To be an executive, your skills and practices need to change to adapt to the situation you have in front of you. I have learned that leaders who quickly see the need to let go – by shedding the skills and practices that led them to the position and replacing them with new skills – tend to be more successful, and faster. Letting go of the ways they did things leads to delegation and allows new leadership skills to develop.
The longer a leader holds onto the skills and practices they had, the more they hold back those who report to them and those around them. Having gone through this myself, I was not in the first group to quickly see what I had to let go of – I took the tougher route. Luckily, I was assigned a coach and a mentor to help me move past making things hard for myself and others. That learning has been foundational in coaching other executives to move swiftly to their place of most potential.
Here are six tips that have worked for executives who are open to growth through delegation:
1. Let go of the how and focus on the what
It is not your job to design how to make things happen, it is your job to define where you are going, why you are going there, and what needs to be accomplished.
2. Delegate control and decision-making as quickly as possible
Provide clear needs, resources, timelines, and outcomes to ensure success.
3. Remove seeking permission
If people are not taking initiative and morale is low, it means they cannot do what they think is right to achieve their goals. Not everything has to be your idea or approved by you. Wherever you can, remove permission-seeking to open initiative and engagement.

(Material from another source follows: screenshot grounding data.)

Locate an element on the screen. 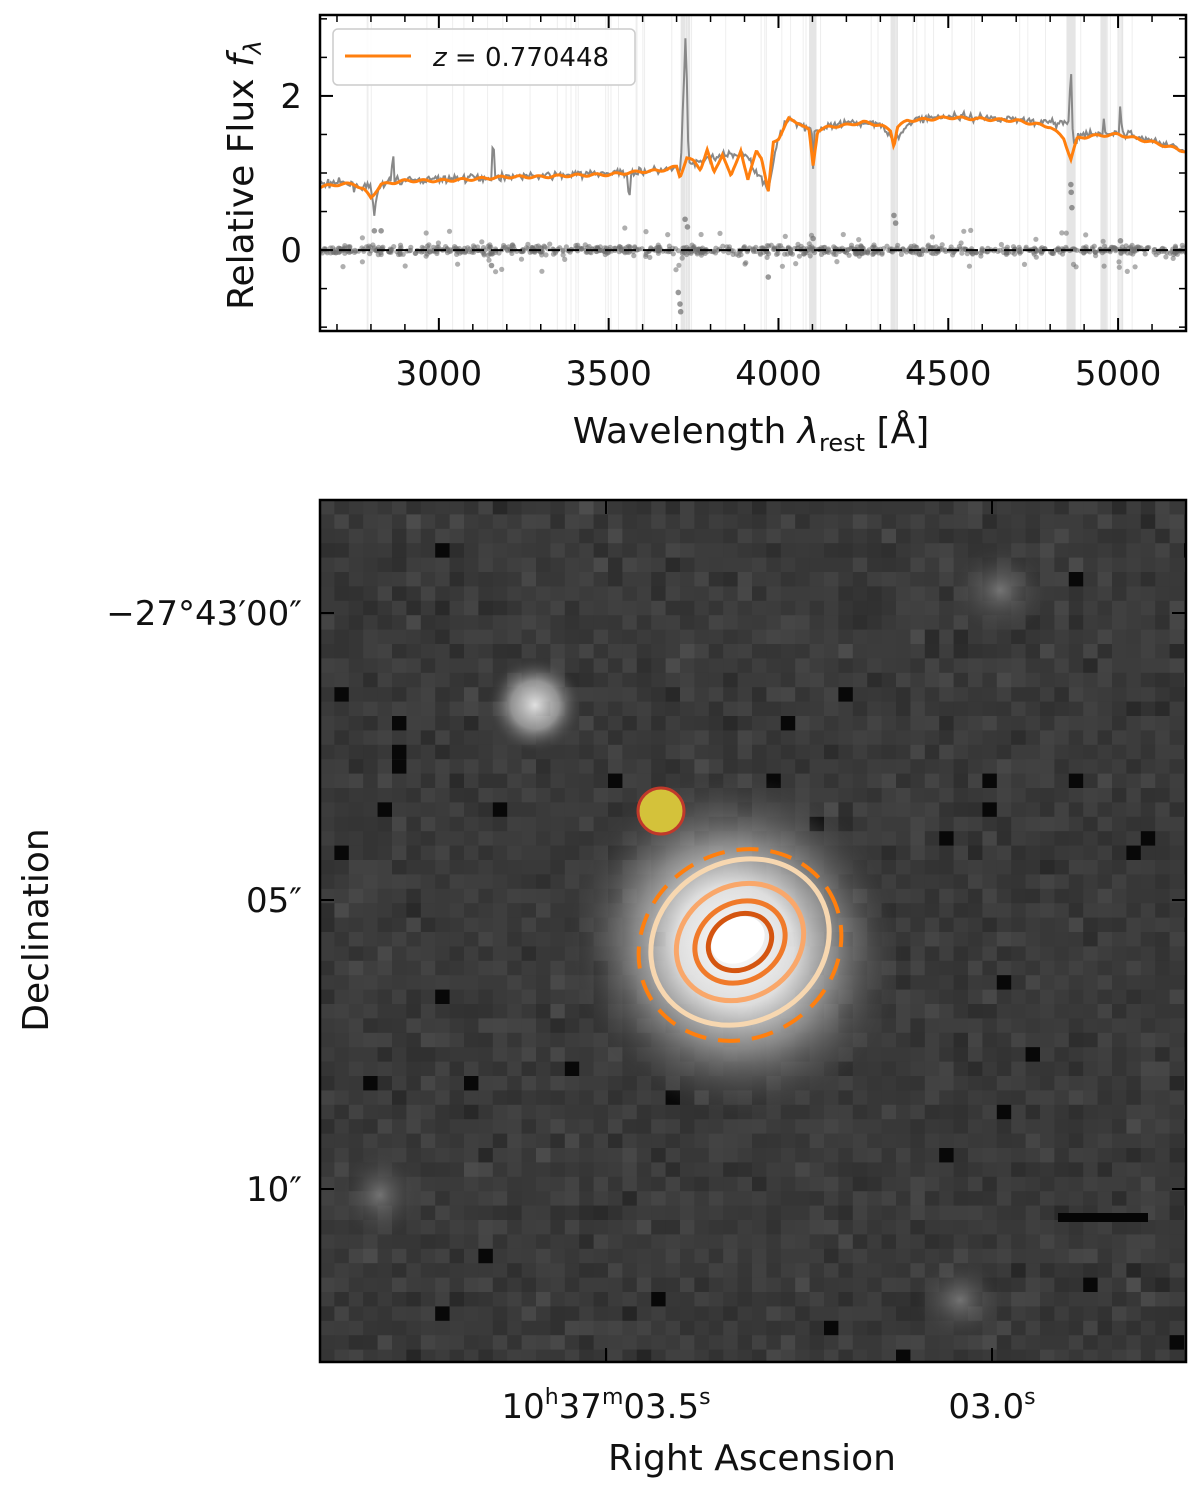 The width and height of the screenshot is (1200, 1499). aperture-ellipse is located at coordinates (740, 945).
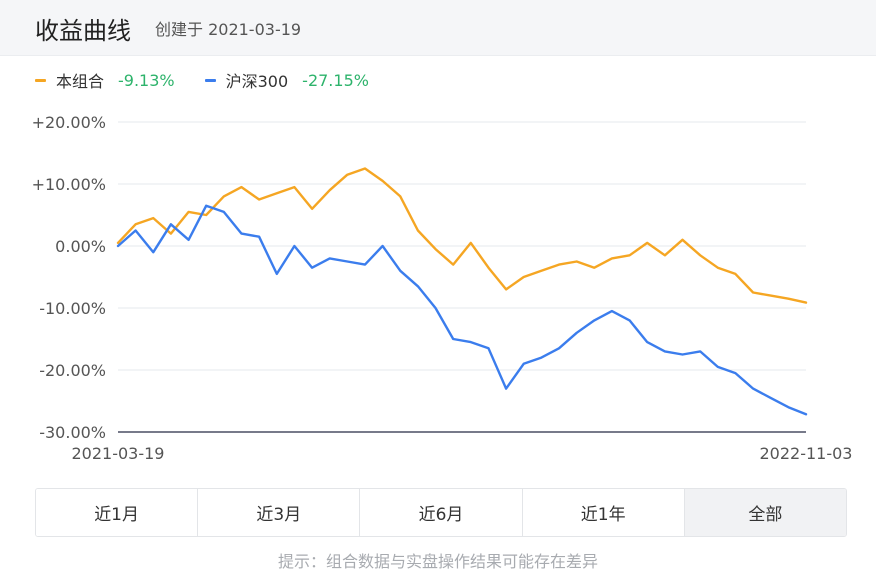 The height and width of the screenshot is (575, 876). What do you see at coordinates (40, 80) in the screenshot?
I see `legend-swatch-portfolio` at bounding box center [40, 80].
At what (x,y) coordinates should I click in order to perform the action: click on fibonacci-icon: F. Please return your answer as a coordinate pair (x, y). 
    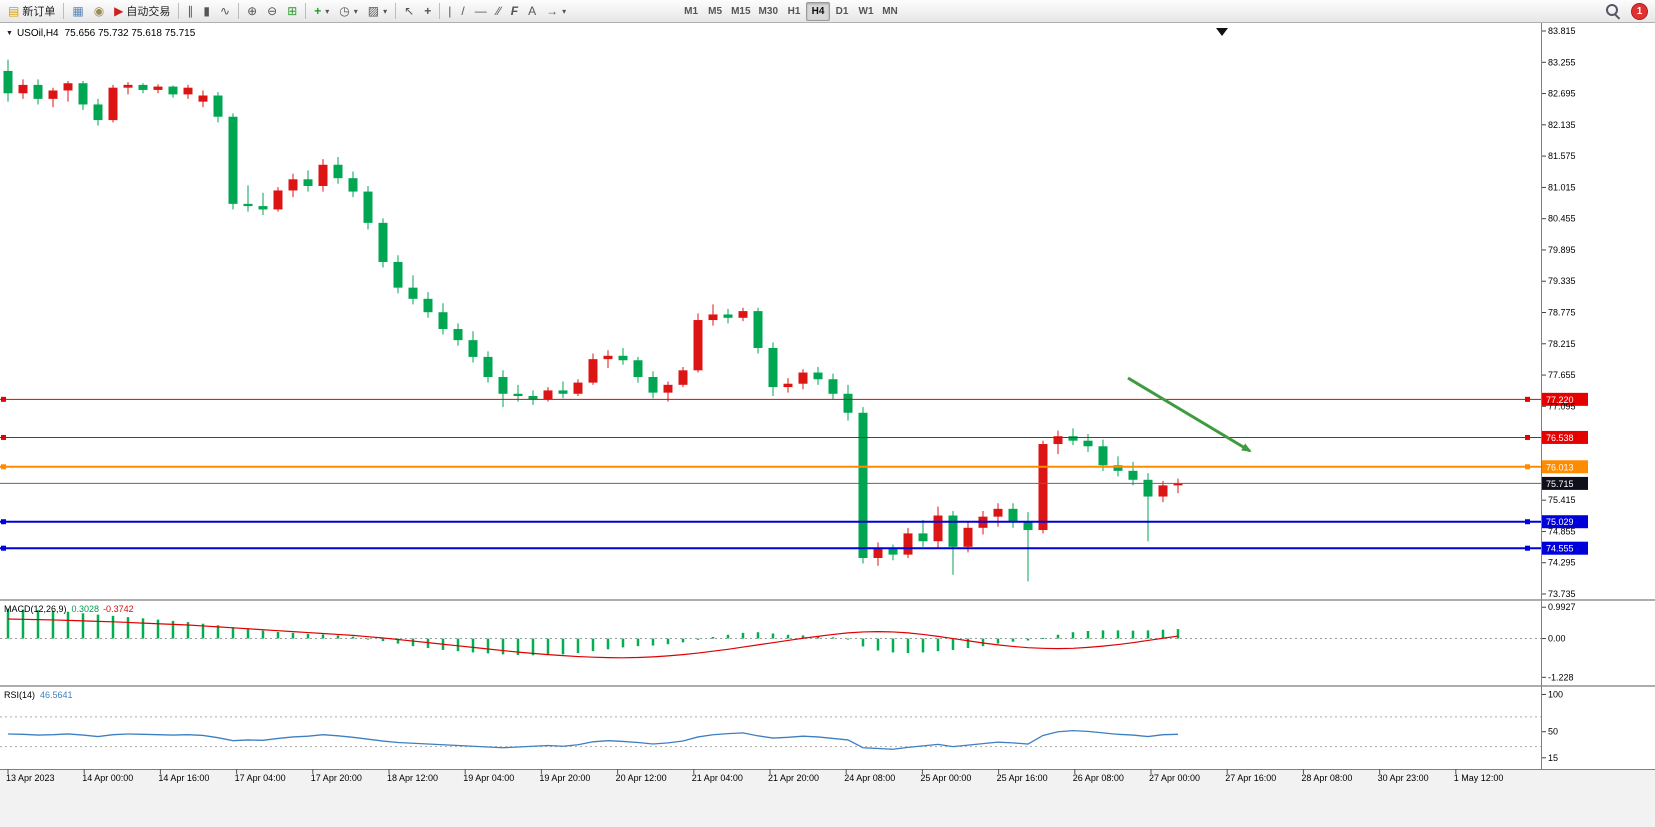
    Looking at the image, I should click on (514, 11).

4. Be selective on your input
Not everything requires your input and engagement. If you are presented with something and it is not exactly perfect, that is okay. If you see something that could be a huge problem, ask them what their thoughts are on it and what their plans are to address it.
5. You don’t have to know everything
Let your team run with ideas even when you don’t understand it yourself. They will make mistakes and you would have made mistakes as well if you got engaged. Ask yourself – must you experience everything so you can lead and manage it? Are you comfortable with the learning cycle?
6. Let people grow
Don’t forget your path to where you are today. You made mistakes, failed and learned. It is in the uncomfortableness of work and life that people have the most growth. If you are focused on making everyone comfortable, then they never have the opportunity to stretch and grow to truly build the muscles of resourcefulness, resiliency, adaptability and humbleness.
To lead at the top, you have to let go and be uncomfortable so others can grow.